Billet invité.
Faute de mieux, les démocrates et républicains américains jouent cette fois-ci à se faire peur devant l’opinion ; ils laissent agir le mécanisme des coupes budgétaires automatiques, mis en place en août 2011, au lieu d’en éviter de justesse l’application comme en décembre dernier. Avec la perspective d’affronter une autre échéance, le 27 mars prochain : celle du plafonnement de la dette.
Ces jours derniers, les démocrates énuméraient les conséquences des coupes tandis que les républicains, qui ne veulent pas en supporter la responsabilité, tentaient de dédramatiser la situation. Mais, au-delà de ces jeux politiques, les derniers chiffres de l’économie américaine sonnent vrai : la croissance a quasiment stagné au dernier trimestre 2012, établie à 0,1%, et la Fed que l’on présentait prête à revenir sur ses dispositions les plus accommodantes en réaffirme au contraire l’importance (même si l’on peut douter de ses effets sur l’économie réelle.)
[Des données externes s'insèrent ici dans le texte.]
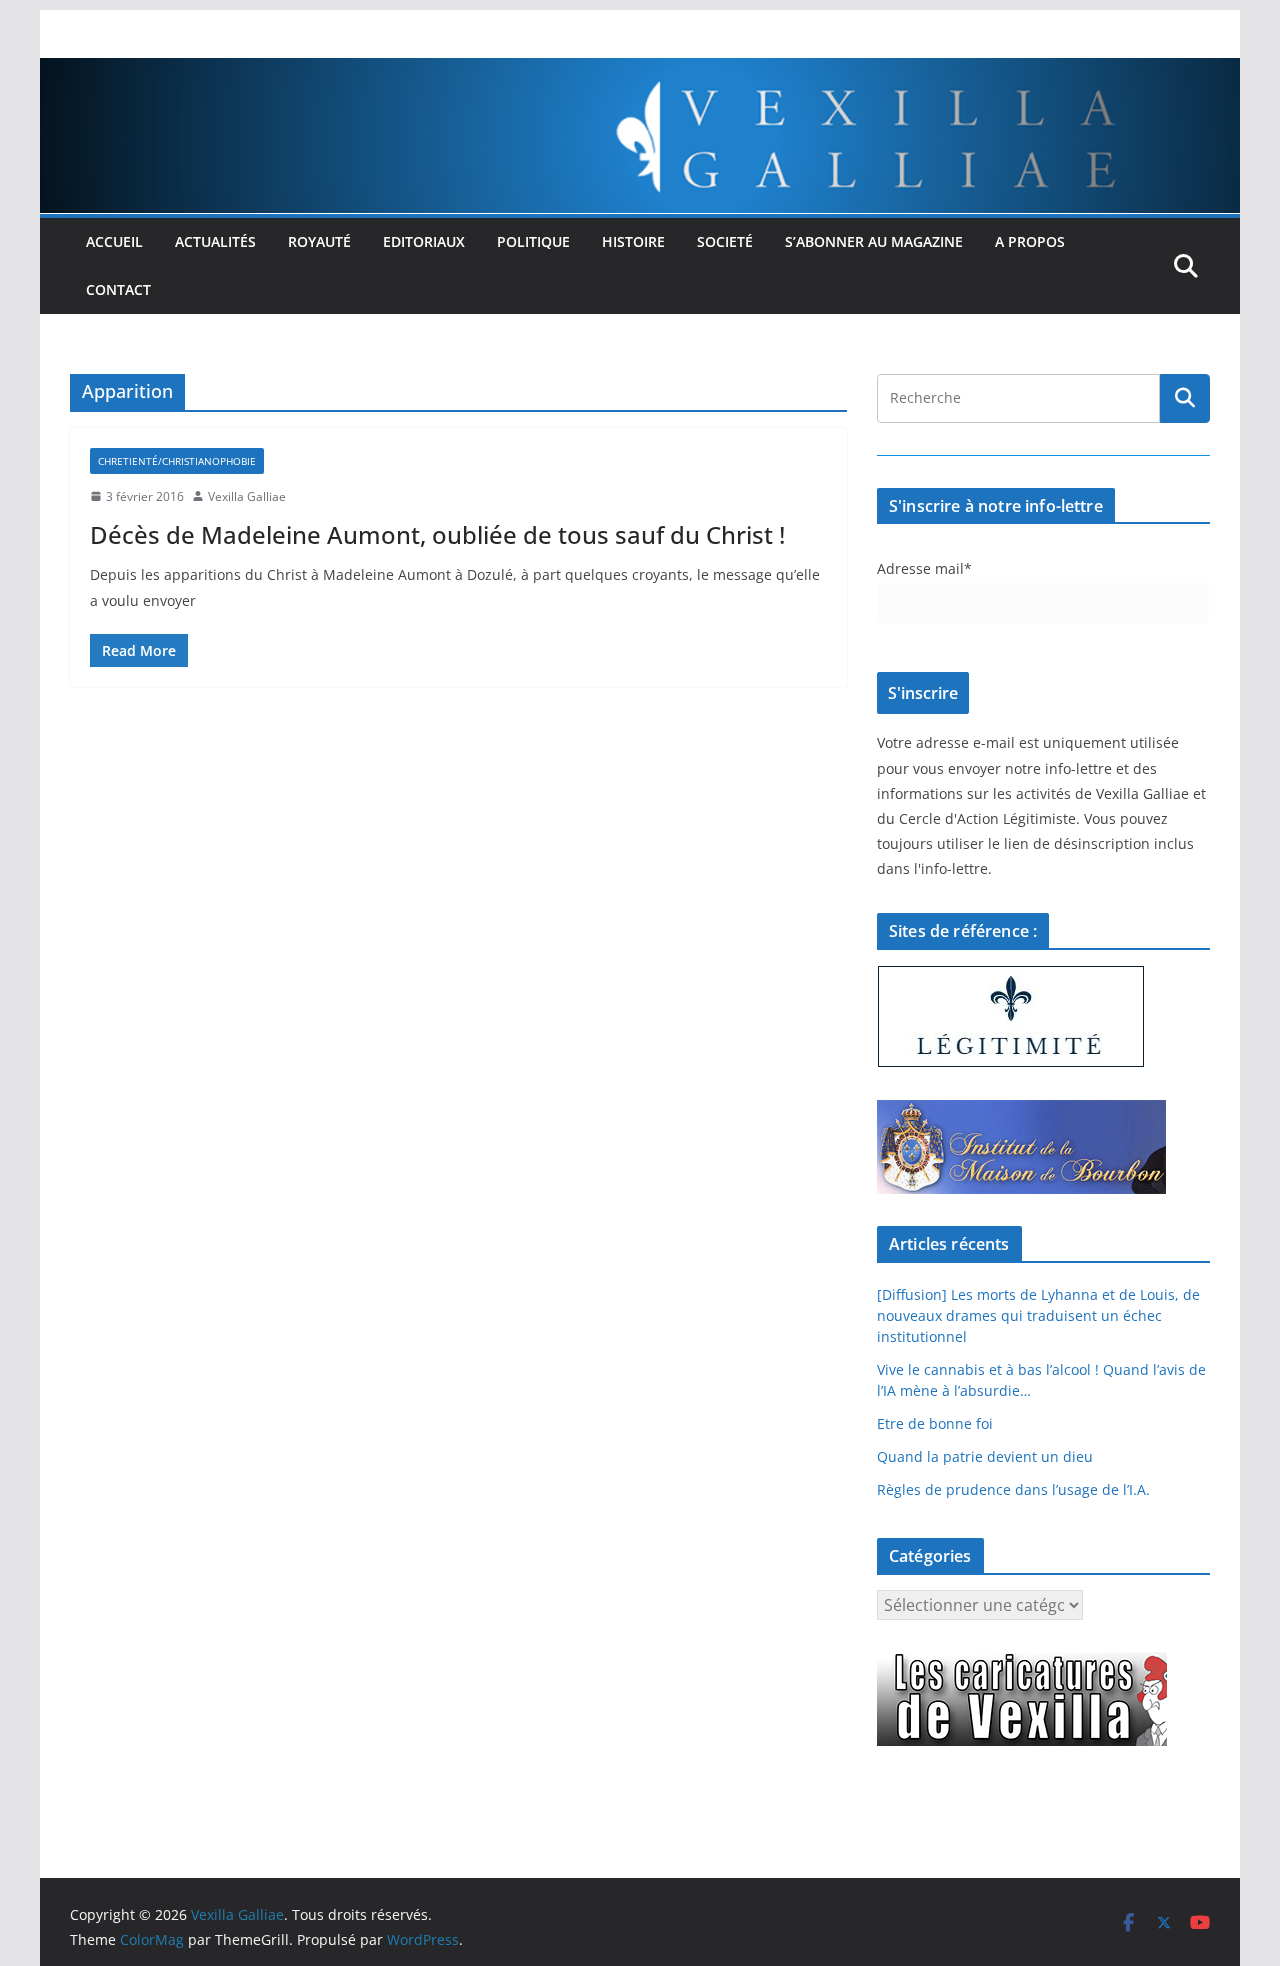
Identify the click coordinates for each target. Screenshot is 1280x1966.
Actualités (215, 241)
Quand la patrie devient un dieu (985, 1456)
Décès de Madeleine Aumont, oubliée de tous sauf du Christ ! (437, 534)
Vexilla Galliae (247, 496)
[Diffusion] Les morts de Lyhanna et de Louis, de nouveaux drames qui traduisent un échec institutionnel (1038, 1315)
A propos (1030, 241)
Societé (725, 241)
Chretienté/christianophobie (177, 461)
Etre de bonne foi (935, 1423)
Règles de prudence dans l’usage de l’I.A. (1013, 1489)
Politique (533, 241)
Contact (118, 289)
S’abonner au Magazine (874, 241)
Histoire (633, 241)
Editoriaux (424, 241)
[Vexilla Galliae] (640, 72)
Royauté (319, 241)
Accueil (114, 241)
En fait de crise politique, celle qui se déroule en Italie n’est rien comparée à celle qui paralyse les États-Unis. Les deux grands partis ont des conceptions opposées de la manière de réduire le déficit public et ne veulent pas en démordre. Pour faire simple, les démocrates privilégient l’augmentation des impôts des plus fortunés et les républicains la réduction des dépenses de l’État. Et Ben Bernanke, le président de la Fed, essaye de promouvoir une autre voie, car il voit dans le maintien du chômage à un niveau élevé une atteinte à « la vitalité et au potentiel économique de notre économie dans son ensemble », risquant de déboucher sur « une hausse du déficit et de la dette », ce qui n’est pas spécialement l’objectif. Au final, il a suggéré que « le Congrès et le gouvernement devraient envisager de remplacer les brusques coupes dans les dépenses par une politique qui réduirait le déficit de l’État fédéral plus graduellement à court terme mais plus fortement à long terme ».
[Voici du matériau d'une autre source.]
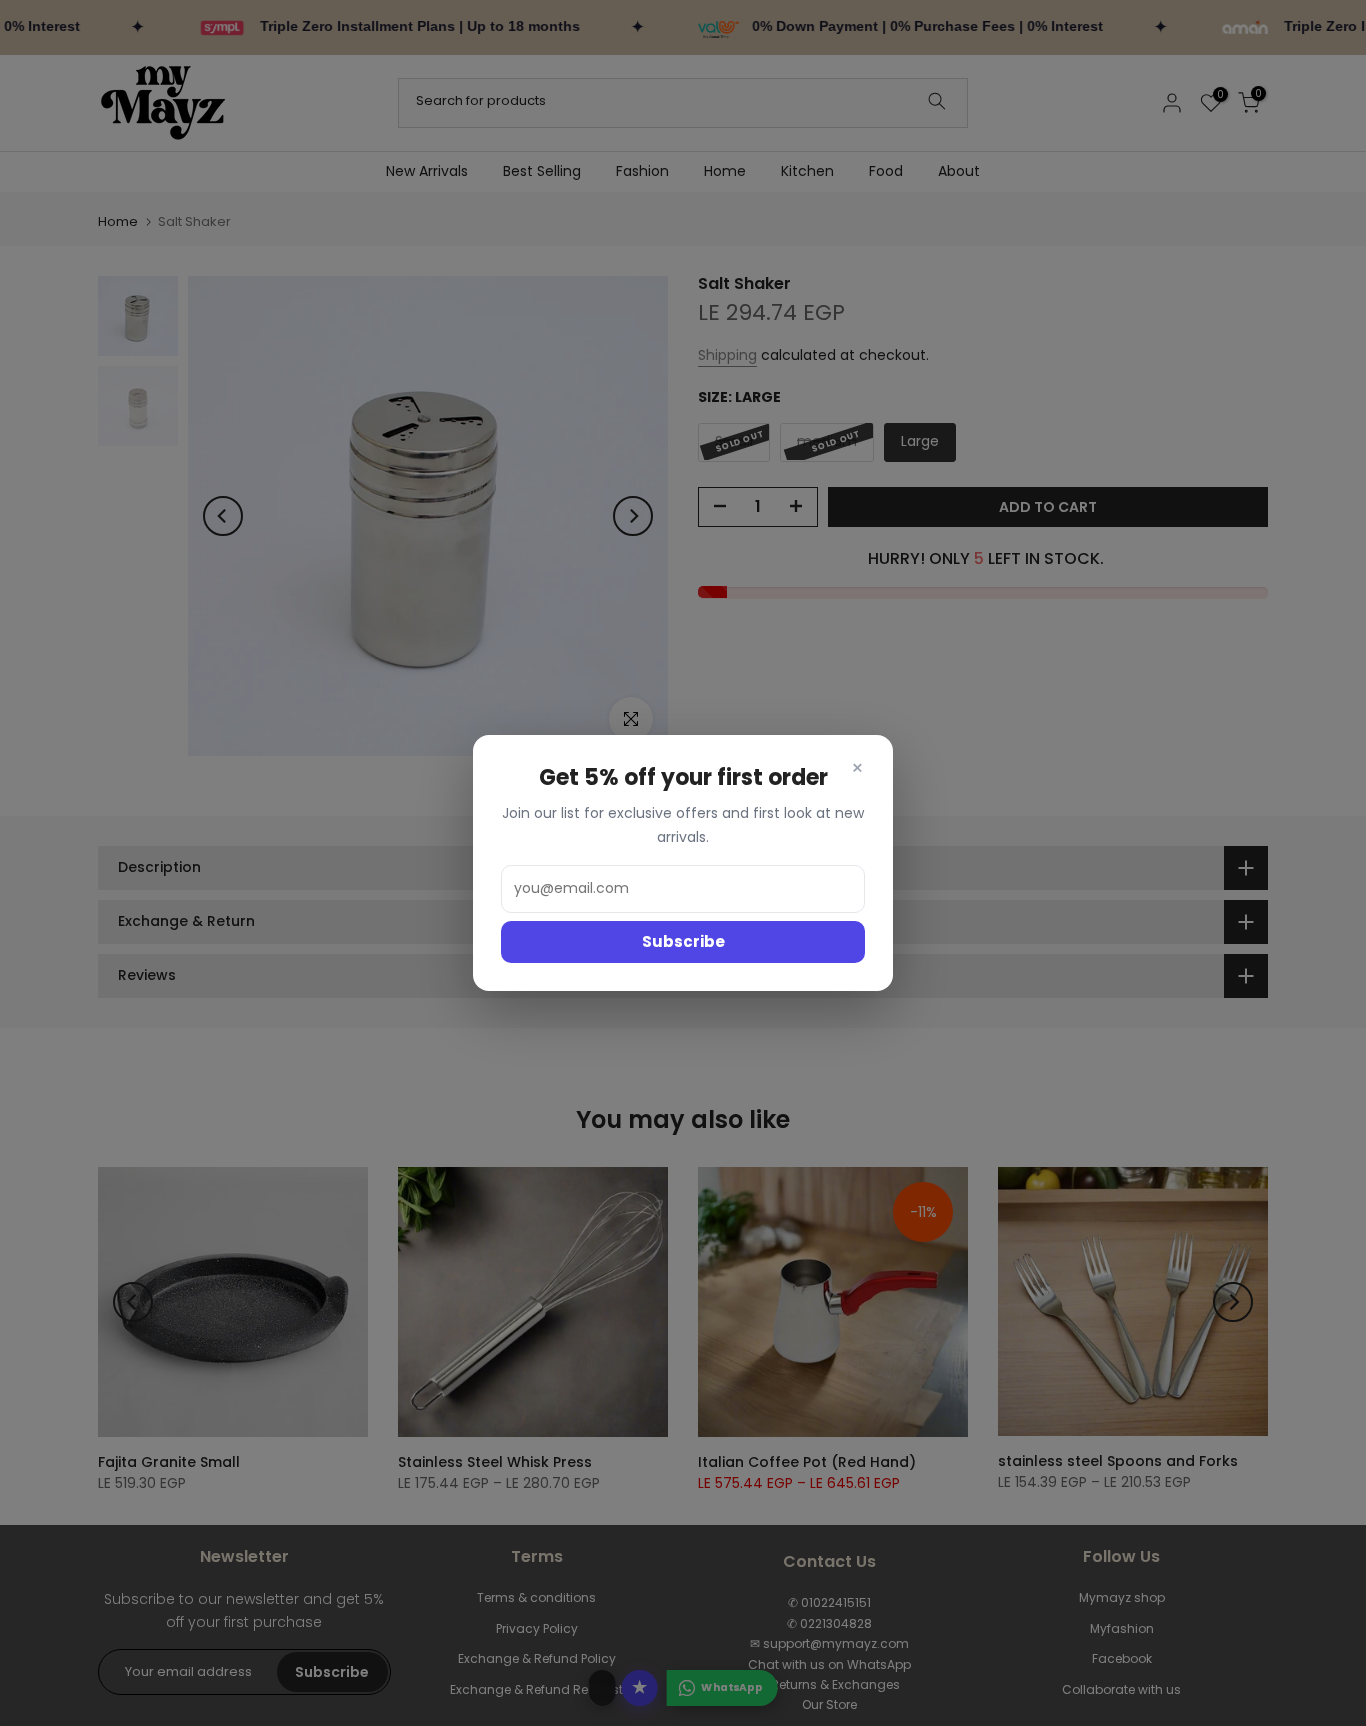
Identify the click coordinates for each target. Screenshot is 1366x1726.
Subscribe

Si un seul éclairage devait être donné, le secteur des prêts étudiant résume au mieux la situation. Dans un pays où les études supérieures, au coût très élevé, est financé par des prêts bancaires, les étudiants parviennent de moins en moins à les rembourser, une fois diplômés, faute d’un emploi ou d’une rémunération le permettant. Après le crédit immobilier, les prêts étudiants sont devenus le deuxième poste d’endettement des ménages.
La Fed va donc continuer à tenir financièrement à bout de bras le pays, achetant sa dette et pesant sur les taux pour qu’ils restent au plus faible, aboutissant à la dévaluation du dollar et favorisant la spéculation monétaire. C’est à ce prix, payé par les autres, que les États-Unis sont et restent pour l’instant la première puissance économique mondiale. Mais ce qui est nouveau est que ce prix est également payé dans le pays.
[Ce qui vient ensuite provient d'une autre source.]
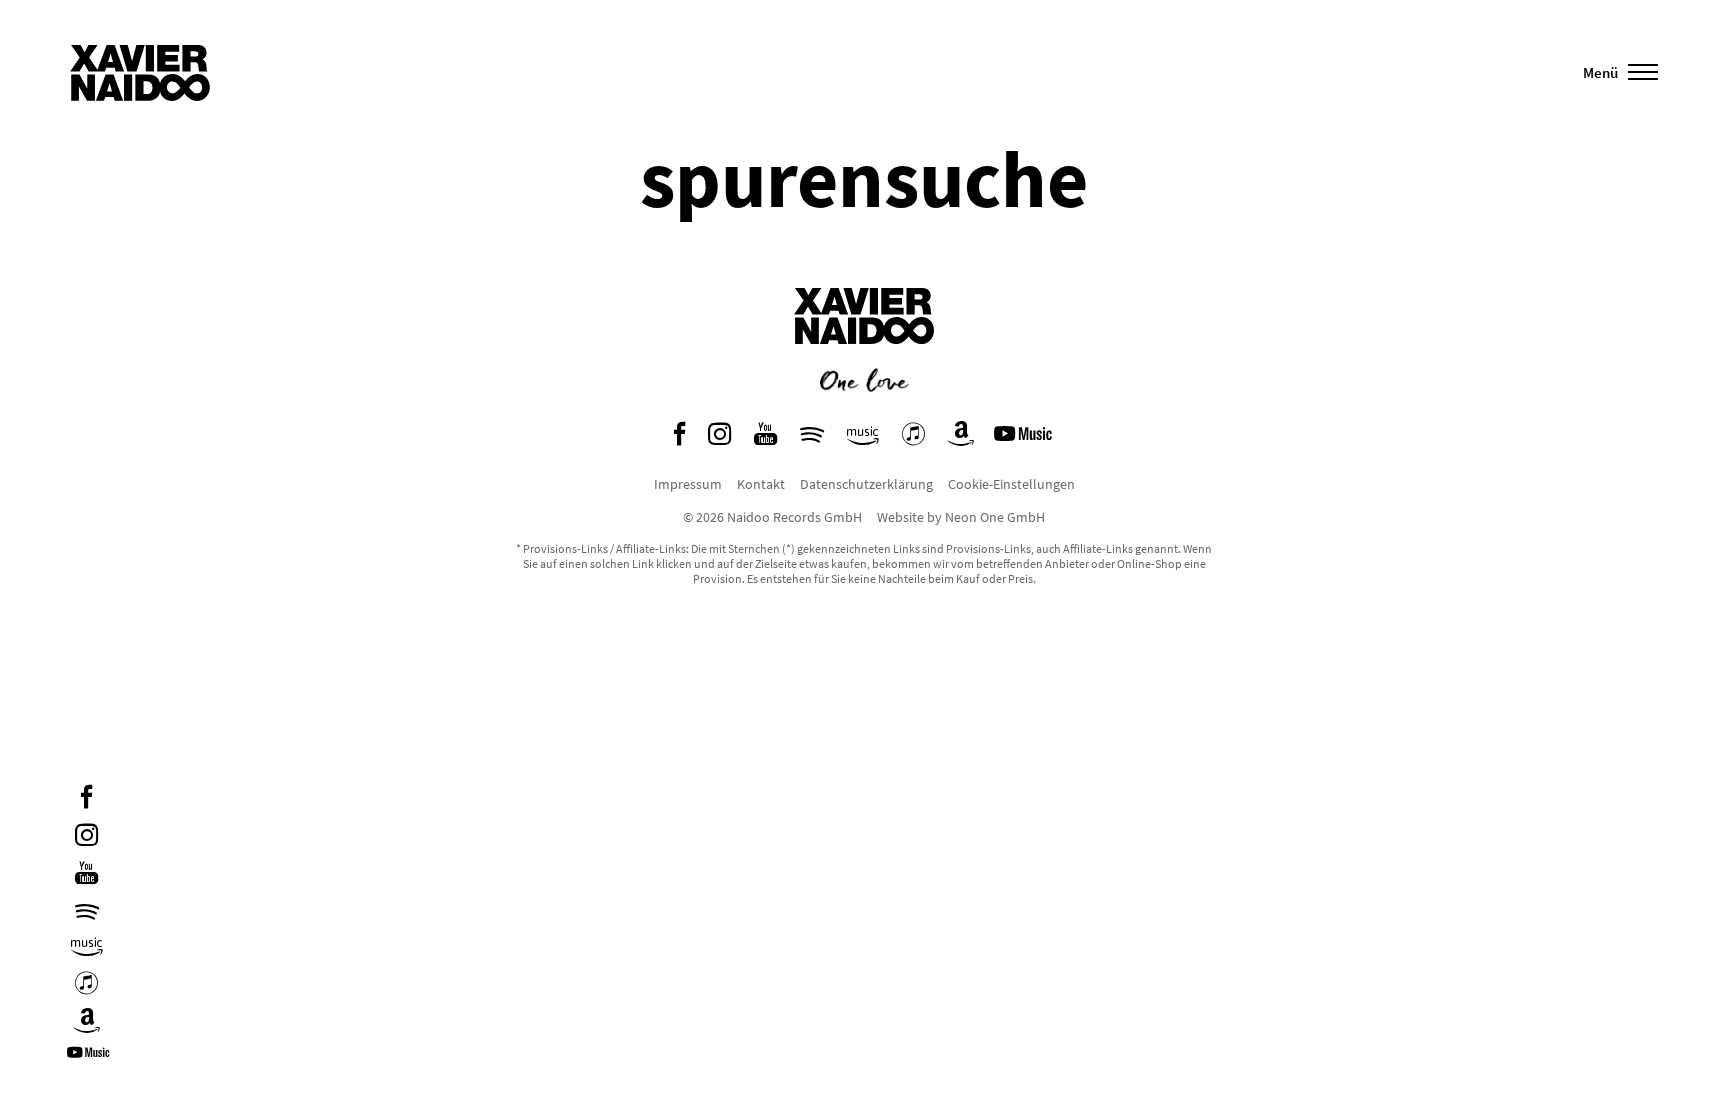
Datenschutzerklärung (866, 484)
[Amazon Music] (87, 947)
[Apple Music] (86, 985)
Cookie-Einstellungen (1011, 484)
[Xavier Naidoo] (864, 359)
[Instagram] (86, 837)
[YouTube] (86, 875)
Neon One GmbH (995, 517)
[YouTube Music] (91, 1059)
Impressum (688, 484)
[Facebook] (86, 799)
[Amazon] (87, 1023)
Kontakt (761, 484)
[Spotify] (87, 911)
Les prophètes de bon augure prédisent sa réindustrialisation grâce à la production de gaz de schiste et au miracle d’une nouvelle source d’énergie à bas prix. Il faut toujours qu’il y ait un petit coin de ciel bleu ! D’autres analystes mettent en avant la robotisation renforcée de la production qui s’annonce, laissant peu d’espoir pour la baisse d’un chômage devenu structurel. Et posant un grand point d’interrogation sur cette vision dans un pays où la consommation est le grand moteur de la croissance. Les États-Unis, c’est bien connu, font toujours les choses en grand et en avance. Ils ont un peu perdu la main au sein de cette crise, devancés par les Européens, mais pourraient vite se rattraper, la dynamique qui était la leur étantbrisée.
P.S.< \u> : Frédéric Oudéa, le Pdg de Société générale, a choisi fort à propos l’antenne de la télévision d’information économique et financière américaine CNBC pour délivrer son message à propos de la France : « Nous pouvons accepter des impôts élevés pour une courte période, mais à partir d’un certain moment, cela nuit à l’économie. J’espère donc voir les impôts baisser en France à un moment donné ». Il a précisé : « Nous devrions nous concentrer d’abord sur la baisse des dépenses publiques (…) Nous avons commencé en France mais plus doit être fait. La deuxième chose, c’est de réformer le marché du travail pour augmenter la compétitivité ».